BEGIN RECORDS

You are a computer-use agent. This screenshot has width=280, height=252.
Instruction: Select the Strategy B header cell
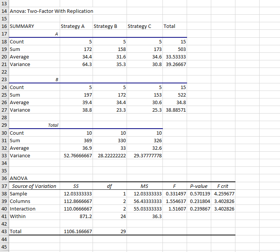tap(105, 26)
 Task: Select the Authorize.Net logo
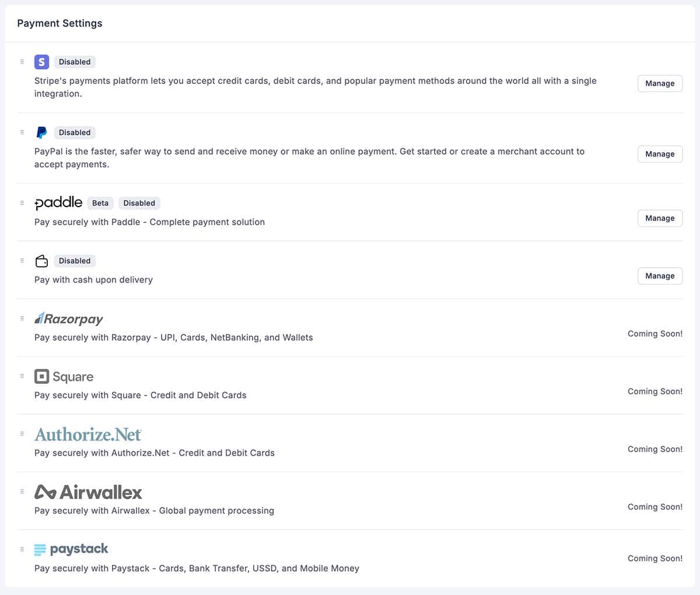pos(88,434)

END RECORDS
BEGIN RECORDS

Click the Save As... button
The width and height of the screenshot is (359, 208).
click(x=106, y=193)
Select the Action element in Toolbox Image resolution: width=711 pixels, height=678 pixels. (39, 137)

END RECORDS
BEGIN RECORDS

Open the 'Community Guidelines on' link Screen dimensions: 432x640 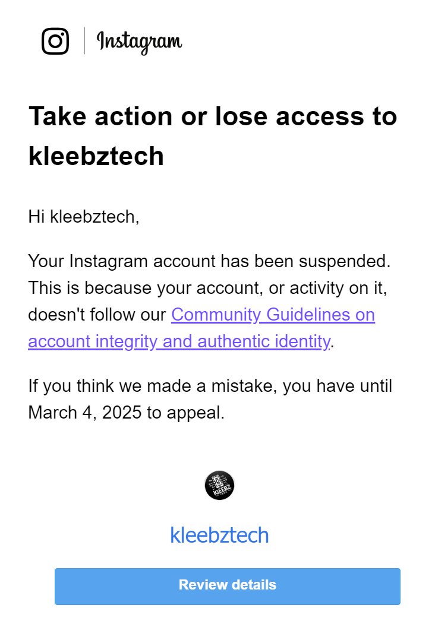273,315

END RECORDS

## DO THIS
Rewrite the stretch of data from the line containing "Click the Save As... button" through the line containing "Select the Action", substituting "Tool Palette" for "Toolbox" and keeping everything else the same.

## SOLUTION TO THE EXERCISE
Click the Save As... button
The width and height of the screenshot is (359, 208).
click(x=106, y=193)
Select the Action element in Tool Palette Image resolution: width=711 pixels, height=678 pixels. (39, 137)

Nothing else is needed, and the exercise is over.